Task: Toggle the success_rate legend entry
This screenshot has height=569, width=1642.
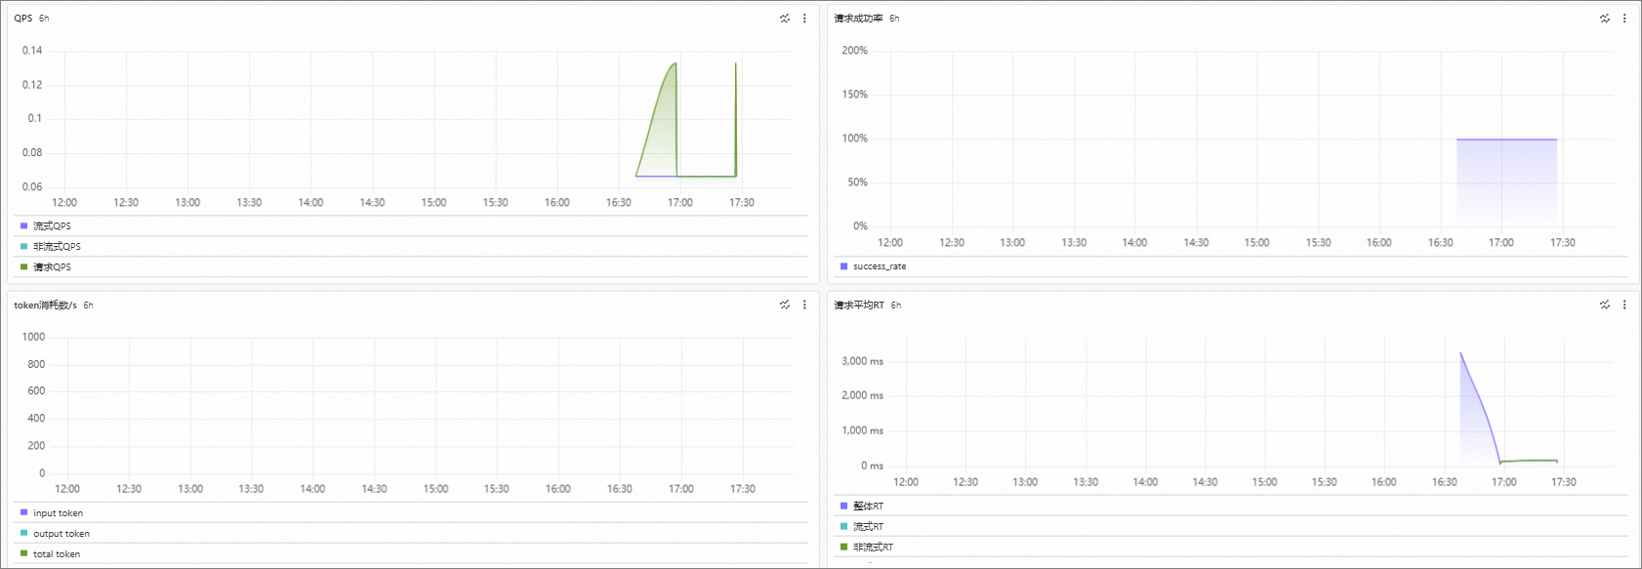Action: coord(873,266)
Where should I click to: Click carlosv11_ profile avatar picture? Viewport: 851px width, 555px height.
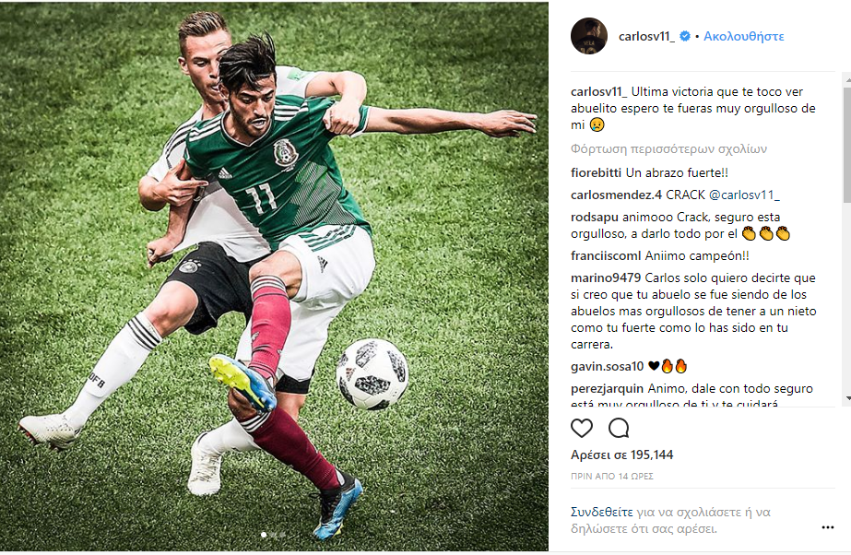pyautogui.click(x=589, y=36)
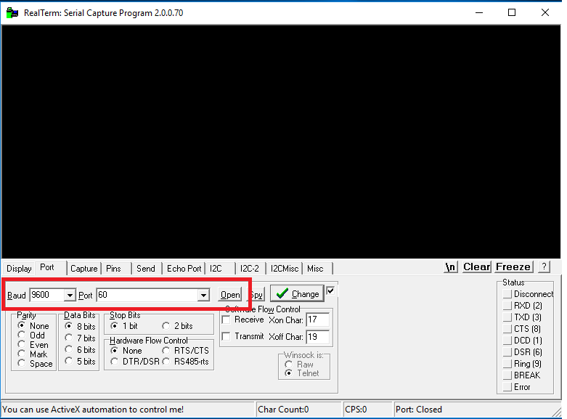The height and width of the screenshot is (419, 567).
Task: Click the Open port button
Action: 230,295
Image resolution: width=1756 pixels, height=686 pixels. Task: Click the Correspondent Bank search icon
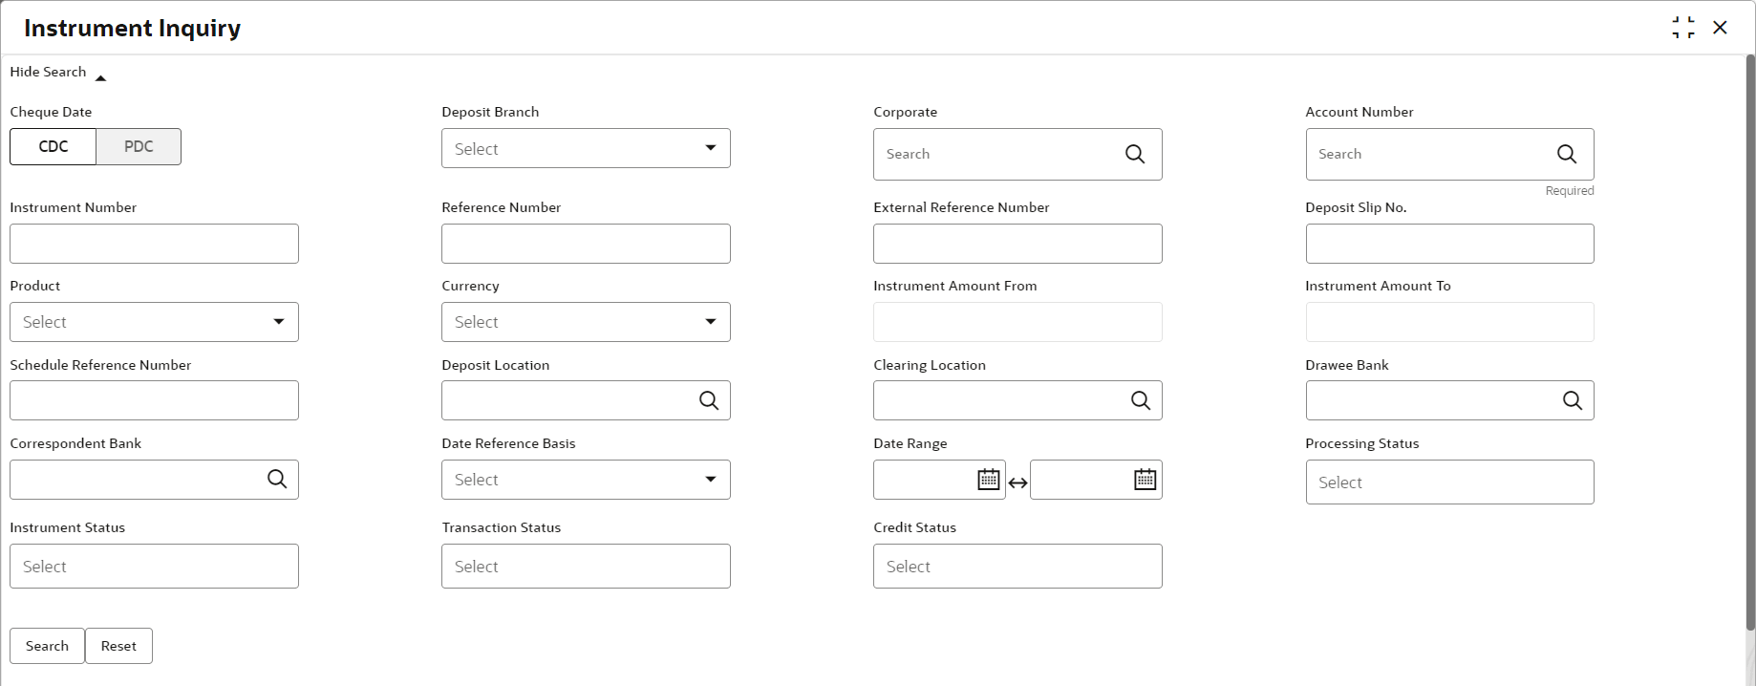[x=276, y=479]
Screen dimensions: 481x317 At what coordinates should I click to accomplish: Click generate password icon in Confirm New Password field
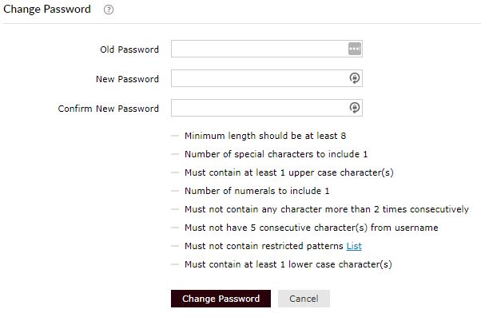point(355,108)

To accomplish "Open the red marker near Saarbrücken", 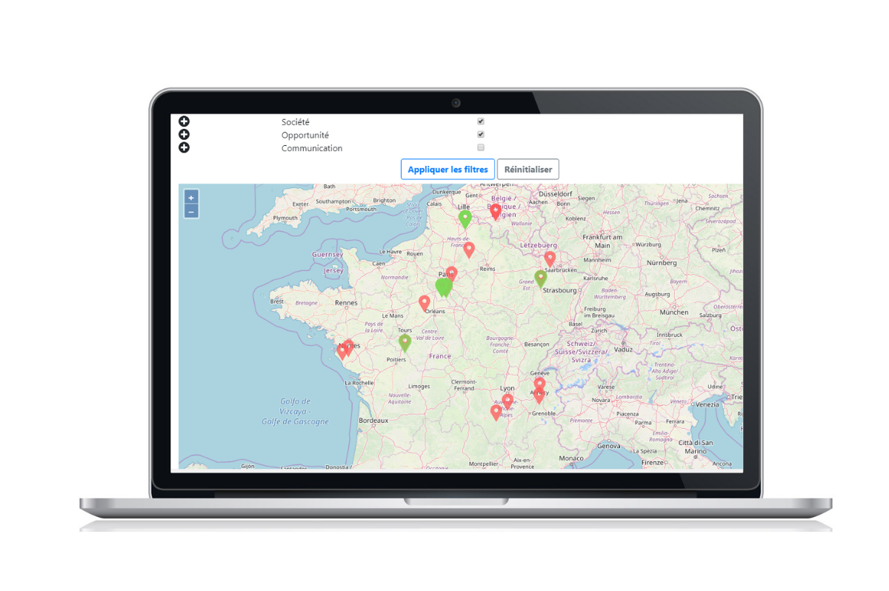I will (550, 258).
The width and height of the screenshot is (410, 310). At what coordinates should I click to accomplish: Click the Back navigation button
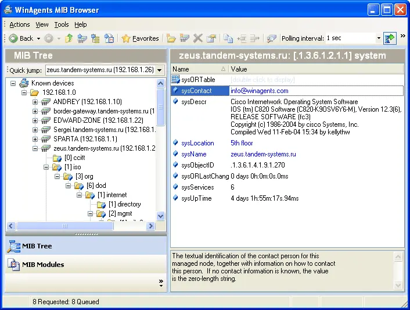pos(21,38)
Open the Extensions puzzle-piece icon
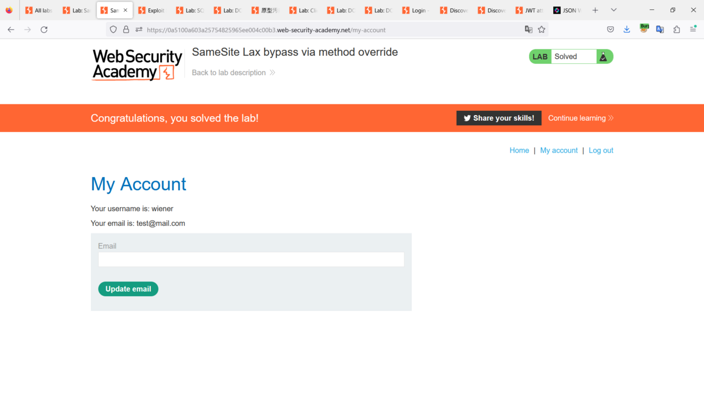 coord(676,29)
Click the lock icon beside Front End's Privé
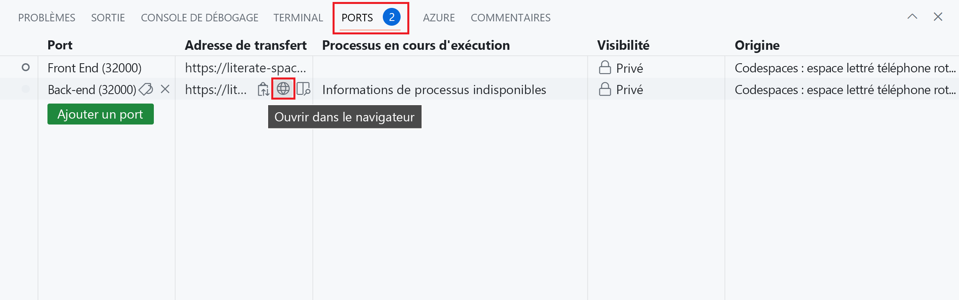The image size is (959, 300). tap(604, 68)
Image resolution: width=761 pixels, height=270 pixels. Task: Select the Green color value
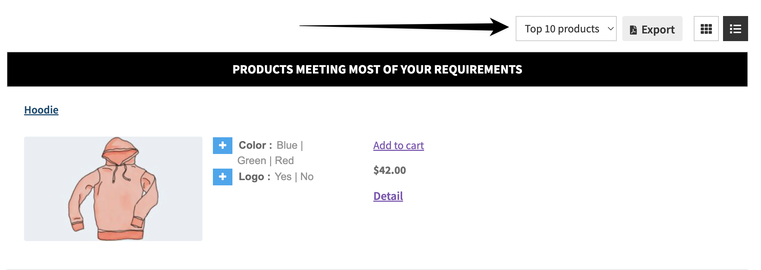coord(252,161)
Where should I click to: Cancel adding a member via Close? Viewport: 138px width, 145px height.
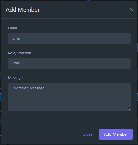[88, 134]
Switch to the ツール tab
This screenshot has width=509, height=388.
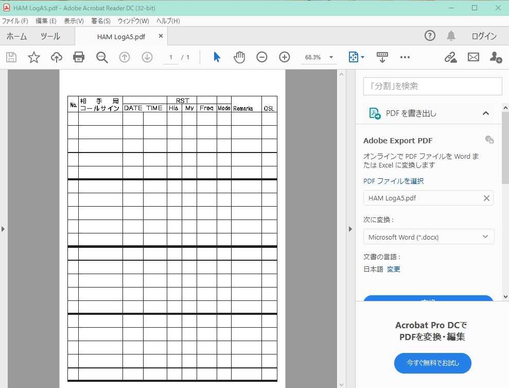(50, 36)
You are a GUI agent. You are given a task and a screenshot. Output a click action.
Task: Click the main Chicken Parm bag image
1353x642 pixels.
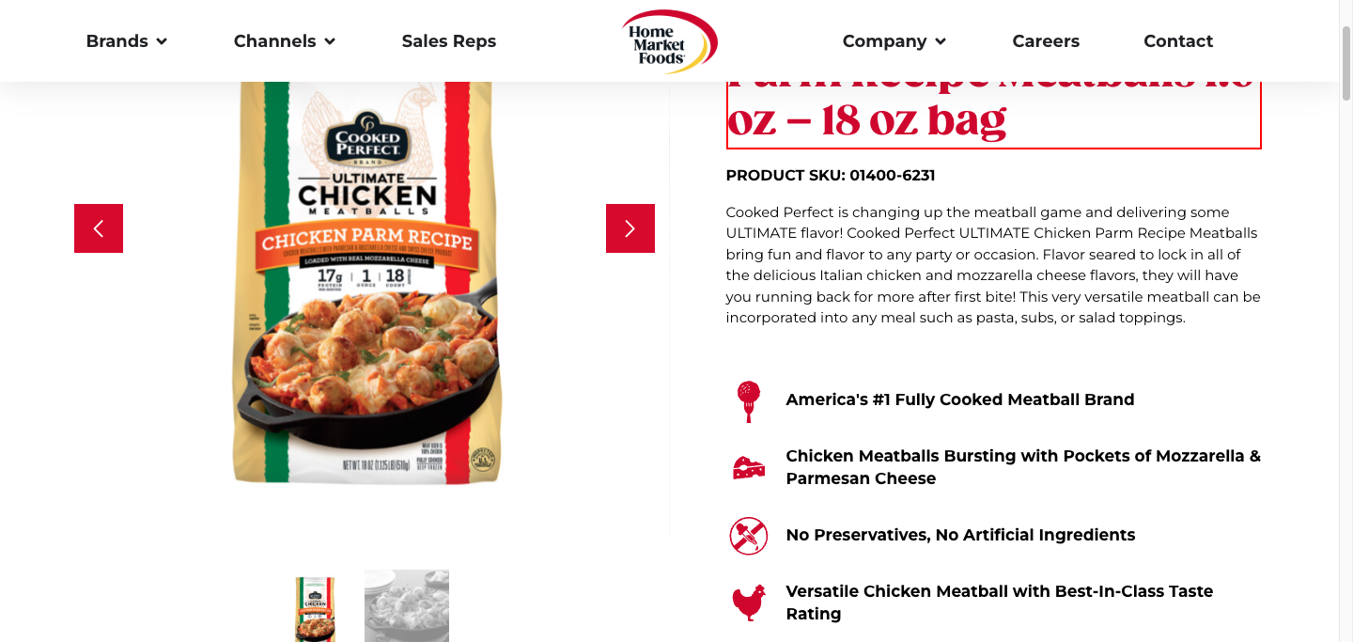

- - - -

• The problem
Extract the run of lines beginning with the line that holds "You are a GUI" and ending at the last line of the data, inclusive. Exclude any pictures from the copy.

• Exercise solution
You are a GUI agent. You are given a task and a screenshot. Output a click action.
Task: Click the main Chicken Parm bag image
1353x642 pixels.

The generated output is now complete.